Pacman: la storia eterna

1 anno fa

Scopri la storia di Pacman e la sua lunga tradizione

“La cosa più importante quando si crea un videogioco è intendere come giocherà la gente, le loro sensazioni e le loro reazioni. Bisogna immedesimarsi in loro”, ha spiegato il creatore del famosissimo videogioco Pac-Man, Toru Iwatani, nel 2011 durante la Game Developers Conference. Per lui è fondamentale capire il pubblico, ed è grazie a questa mentalità che è dovuto l'enorme successo ottenuto da Pac-Man nel corso degli anni.

Quando fu lanciato il 21 Maggio del 1980 dalla software house giapponese Namco, la maggior parte dei giochi ai tempi erano violenti, aggressivi ed uccidere i nemici era l'unico obiettivo, come il conosciutissimo Space Invaders. Perciò, i gamer erano solo maschi e Iwatani ha voluto cambiare questa tendenza: “Ho voluto creare un gioco più vicino alle utenti femminili". Tuttavia, Pac-Man non è mai stato un gioco solo per donne.

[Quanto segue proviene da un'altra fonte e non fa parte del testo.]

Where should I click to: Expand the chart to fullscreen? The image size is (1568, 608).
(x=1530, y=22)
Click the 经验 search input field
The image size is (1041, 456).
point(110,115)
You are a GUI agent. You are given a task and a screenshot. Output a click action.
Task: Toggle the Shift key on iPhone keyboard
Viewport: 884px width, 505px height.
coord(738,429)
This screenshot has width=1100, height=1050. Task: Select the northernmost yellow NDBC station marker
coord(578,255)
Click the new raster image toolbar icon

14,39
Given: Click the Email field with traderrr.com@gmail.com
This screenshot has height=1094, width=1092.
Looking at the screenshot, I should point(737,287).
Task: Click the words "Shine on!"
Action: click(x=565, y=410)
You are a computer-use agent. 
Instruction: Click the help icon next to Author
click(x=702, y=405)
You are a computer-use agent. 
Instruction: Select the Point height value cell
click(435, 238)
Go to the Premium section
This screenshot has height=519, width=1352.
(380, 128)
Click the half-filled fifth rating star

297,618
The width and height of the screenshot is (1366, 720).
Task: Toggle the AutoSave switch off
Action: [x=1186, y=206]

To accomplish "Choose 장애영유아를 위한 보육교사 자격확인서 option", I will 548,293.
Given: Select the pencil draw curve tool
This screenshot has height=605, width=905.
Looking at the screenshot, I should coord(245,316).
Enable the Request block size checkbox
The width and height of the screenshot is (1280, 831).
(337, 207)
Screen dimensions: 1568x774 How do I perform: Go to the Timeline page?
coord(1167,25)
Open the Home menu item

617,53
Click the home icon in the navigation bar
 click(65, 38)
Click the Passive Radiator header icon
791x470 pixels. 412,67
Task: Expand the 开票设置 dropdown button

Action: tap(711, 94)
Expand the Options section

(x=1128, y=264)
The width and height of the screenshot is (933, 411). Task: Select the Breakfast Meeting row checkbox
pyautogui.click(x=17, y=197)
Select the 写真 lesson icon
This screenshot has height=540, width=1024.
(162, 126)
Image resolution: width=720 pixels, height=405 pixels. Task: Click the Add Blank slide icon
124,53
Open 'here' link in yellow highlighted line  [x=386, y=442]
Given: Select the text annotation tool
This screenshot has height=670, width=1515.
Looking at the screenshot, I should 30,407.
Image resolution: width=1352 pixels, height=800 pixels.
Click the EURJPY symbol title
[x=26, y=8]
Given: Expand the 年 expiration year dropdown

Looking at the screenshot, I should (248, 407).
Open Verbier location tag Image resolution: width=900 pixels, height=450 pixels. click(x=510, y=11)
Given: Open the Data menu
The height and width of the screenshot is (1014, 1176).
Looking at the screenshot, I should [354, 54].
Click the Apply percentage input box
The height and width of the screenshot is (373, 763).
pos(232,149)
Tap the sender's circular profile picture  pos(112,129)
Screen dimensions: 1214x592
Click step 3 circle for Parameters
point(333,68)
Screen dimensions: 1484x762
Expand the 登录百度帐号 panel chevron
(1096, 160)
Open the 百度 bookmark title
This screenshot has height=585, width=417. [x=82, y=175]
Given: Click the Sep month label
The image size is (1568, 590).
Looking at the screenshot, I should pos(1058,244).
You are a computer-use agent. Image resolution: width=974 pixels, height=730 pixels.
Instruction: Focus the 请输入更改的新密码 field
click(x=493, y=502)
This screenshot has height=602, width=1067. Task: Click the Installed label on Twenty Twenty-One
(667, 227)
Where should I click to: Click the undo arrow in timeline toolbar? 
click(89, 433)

Questo piccolo personaggio giallo ed i suoi fantasmagorici nemici sono riusciti a conquistare ogni genere di pubblico, di ogni età, sesso e nazionalità. Il successo fu così grande che riuscì a strappare il Guinness World Record del videogioco Arcade più venduto con un totale di 293.822 copie tra il 1981 ed il 1987.

“Ha una grafica semplice, regole facili ed un aspetto adorabile; è per questo che Pac-Man continua a piacere a tutti”, dice Iwatani. L'obiettivo era il divertimento e quindi l'essenza del gioco è mangiare; per questo Pac-Man è ispirato ad una pizza alla quale manca un pezzo, mentre il nome viene dall'onomatopea giapponese “paku” utilizzata per descrivere il suono prodotto dall'apertura e chiusura della bocca. Inoltre, si puntò anche su dei fantasmi innocui e simpatici.



Ogni fantasma ha un colore, una personalità e dei movimenti diversi. Il rosso ha come obiettivo cacciare direttamente Pac-Man, mentre l'arancione si muove in direzioni casuali per il labirinto. Il fantasma di color rosa si colloca ad una distanza di 32 pixel dalla bocca di Pac-Man mentre il blu lo segue e si mette sempre in posizione simmetrica.
O almeno erano le caratteristiche di quando venne creato. Sono già 35 infatti gli anni passati sul mercato dal mitico Arcade, e si sono sprecate le versioni e i prodotti con la sua immagine. È stata addirittura creata una serie televisiva! Fondamentalmente il gioco ha marcato un prima e dopo nella storia dei videogiochi, avendo creato il primo personaggio riconoscibile da tutti e consigliato a ogni genere di pubblico.



Pac-Man dal 1980 fino al 2014 è apparso esattamente in 63 giochi, sia in versioni originali del gioco come “Super Pac-Man”, “Pac-Attack” o “Pac-Land”, sia come invitato in “Mario Kart Arcade GP” o in raccolte come “Namco Museum: 50th Anniversary”. Non paghi del successo ottenuto con Pac-Man , crearono anche la sua versione femminile nel 1981: Ms Pac-Man e nel 1982 il figlio Baby Pac-Man.

Anche su Spritted puoi provare la nostra propria versione del classico della Namco: Super Fat è un supereroe del fast food; come Pac-Man divora tutto ciò che trova sulla sua strada, che siano hamburger, polpette o hot dog. Ma non può essere considerato un supereroe solo per mangiare, infatti deve anche lottare col cibo ribelle ed evitare di finire nello stomaco di Super Fat. Corri subito a provarlo!
“Innovazione e versatilità, su questi due elementi devono puntare i creatori di videogames”; queste le parole di Toru Iwatani, e visti i risultati da lui ottenuti, è un consiglio prezioso.